This excerpt is part of a larger science fiction romance about a researcher aboard a ship in Earth’s orbit who falls in love with the subject of her study, a young, viking era Anglo-Saxon lord. I chose one of the initial chapters to pull from because it introduces one of the main characters and focuses on building a little of his backstory and inner feelings. 

Village of Athelsmire, East Anglia, 871 AD

Thick curls of frost blew from beneath the faceplate of the beast’s helmet and smaller streams issued from two ragged holes where his iron mask terminated in a snouted boar’s tip. A thick, bear hide cloak fell nearly six feet from his shoulder. The iron-faced demon was at least a head taller than any of the men standing, shivering at my side. In fact, it seemed every northman in the pig-snout’s line was a giant in comparison to the farmers and townsfolk of the Athelsmire’s fyrd. 

Since just after sunrise, we had stood in Agwalder’s field, each man and boy collectively hoping that they would not come. Hoping that the terrified salt collector, who had given us warning of a warship’s arrival, was merely mad or had perhaps eaten the wrong mushroom. Our hopes were in vain. A few moments past sunrise, fifty or so Northmen had emerged from the south woods. They stretched and bantered, as though on a lark, which perhaps they were in some barbaric fashion. Only the boar-mask stood still, stone-still, ten paces closer to us than his fellows. Not even his cloak seemed to move and that somehow unsettled me more than the thought of my almost certain, and imminent, death.

I wore my father’s chain shirt, still much too long and wide but the weight and bulk of it felt comforting. As an added benefit, it mostly concealed the quivering of my legs and might yet hide the piss, if it came. I was lord here but I did not count myself among the brave. I cursed my late father, a sin I know, but the man had been a drunk and a fool. Now I was to die here, in his place, too early for he had already gone to meet god or perhaps the devil, I know not which.

Suddenly, I started and felt my eyes snap across the field. Then, I realized why. Boar-Snout had raised a sword above his head and in an instant, the Northmen ceased their banter and, in unison, they hefted shields across their chests. Slowly, terribly and in precise time, they began to beat a rhythm of sword and spear hilt upon wood. I felt the piss come at that terrible sound and hope left me. 

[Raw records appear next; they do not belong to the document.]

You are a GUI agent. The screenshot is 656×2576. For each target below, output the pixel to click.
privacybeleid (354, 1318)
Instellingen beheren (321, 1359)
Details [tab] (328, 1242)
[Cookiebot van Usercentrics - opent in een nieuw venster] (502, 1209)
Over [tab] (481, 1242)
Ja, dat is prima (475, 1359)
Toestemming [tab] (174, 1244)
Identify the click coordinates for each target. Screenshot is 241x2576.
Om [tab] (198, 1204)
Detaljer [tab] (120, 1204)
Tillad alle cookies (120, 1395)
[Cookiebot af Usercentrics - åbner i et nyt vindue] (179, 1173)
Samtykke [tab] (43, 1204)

“They’re going to rip you limb from limb, Galen!”, Edricc’s deep voice spoke from my left. His tone was irritatingly not bent toward either despair nor humor, “cut off your manhood and then dance and dance their pagan rites round and round it. They’ll pray to the devil, as if the devil could care about such a tiny c-”. Edricc’s voice was replaced by the dull thump of a fist. 

“Shut your gibb Edr!” Galen replied, in a voice which was high and ill-fitting but seemed to cut above the thrum of death the Northmen continued to make. Galen’s voice was a consequence of the massive scar which wrapped about the front of his neck. “These are proper Northmen and you know well the sea pagan’s would respect a cock as fine as mine, I expect they’d pray to it stead’ of the devil!” Edricc laughed in reply, a rich and rough sound like silver coins in a burlap sack. Edricc and Galen had never before spoken so in my father’s hall, at least not around me, but perhaps this was warrior’s talk. Piss stain or not I was, now, a warrior albeit a shaking one.

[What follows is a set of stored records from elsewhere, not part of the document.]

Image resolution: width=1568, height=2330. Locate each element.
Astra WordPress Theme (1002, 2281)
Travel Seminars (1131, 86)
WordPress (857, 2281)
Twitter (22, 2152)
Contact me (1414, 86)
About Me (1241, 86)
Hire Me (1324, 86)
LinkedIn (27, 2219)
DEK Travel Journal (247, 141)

 Galen leaned into me, “This may not be as bad as we think my lord, these men came for easy takings and we have met them with…”, he looked at the long but ragged line of farmers. He paused, “...The best we have.” Galen raised his blade from behind my right shoulder and pointed at the center of the Northmen’s line. Pig-snout seemed to be speaking to a ferocious looking, darkly painted man. Even across the distance I could see the crimson and black swirling paint streaks that covered his mostly naked body, different but no less savage than the blue the Welsh warriors used. Galen continued, “It seems likely they may not want to fight, we might be able to bribe them to leave and… at worst my lord’, we have a chance. If the fyrd stands for even a short while.” Galen’s eyes looked far confident, but it restored some iota of hope to me. 

“Well, let us try then” I replied, my voice wavering.